Here is where I discovered (through very careful reading of the auth documentation and web searching) that Servant did support the idea of a Context. Contexts are a way to pass around information that your combinators might need. It turns out to be very easy to add Context to your web application, all you have to do is cons together some state to form a Context object (which will have a VERY specific type signature), and use serveWithContext instead of serve to serve your API endpoints.

So now that I have successfully fed in a Context containing the database connection to my application, I need to figure out a way to pull that database connection out of the context for use in some endpoint handlers.

Creating a Servant Combinator that exposes the backend

Servant works by defining endpoints that look like this:

type UserAPI = "users" :> QueryParam "sortby" SortBy :> Get '[JSON] [User]

QueryParam is a combinator that happens to get query parameters from the request and pass them along to the Handler at the end, which handles GET requests, and returns a JSON encoded list of Users. It’s super readable and pretty cool to see an API expressed as types in that way.

In theory what I wanted was simple: a combinator like WithBackend, that I could feed with a backend type (i.e.

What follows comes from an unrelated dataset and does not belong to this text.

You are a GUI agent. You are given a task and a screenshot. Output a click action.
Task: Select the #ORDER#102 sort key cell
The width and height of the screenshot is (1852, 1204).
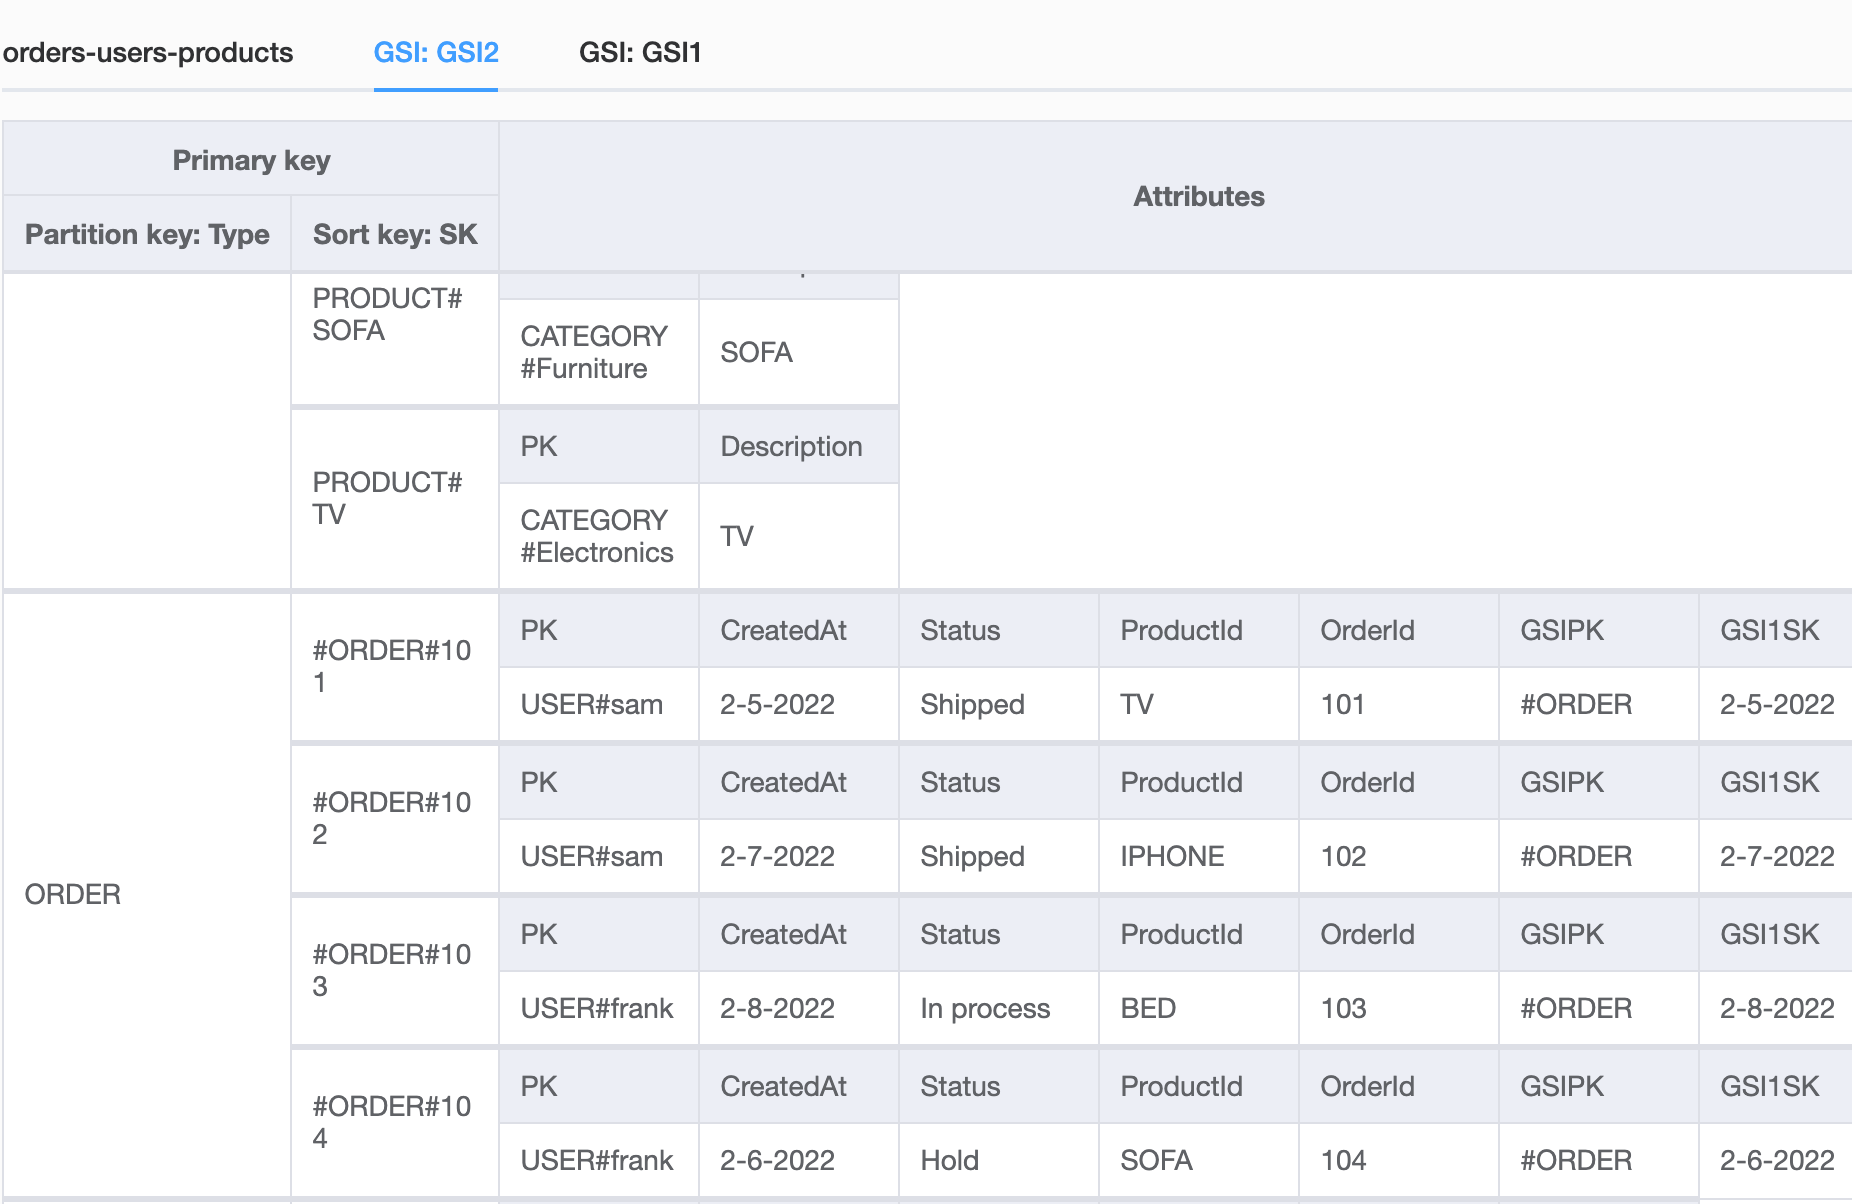tap(391, 818)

WithBackend SqliteBackend), that would inject the backend into the resulting handlers, much like QueryParam would inject the actual SortBy type (from the previous example) into the handler. Unfortunately, this wasn’t so simple, but took some figuring out.

I struggled with this issue for hours, reading tons of documentation (often the same page numerous times), and trying to slow down and think about what they types were really doing/trying to tell me. I ran into a guide that was particularly helpful, but it ultimately set out to solve a different problem. I was intimidated by what everyone seemed to be hand-waving and disocunting as “easy” or an excercise for the reader (implying that it was so straightforward that it just falls out with minimal effort given what was already discussed).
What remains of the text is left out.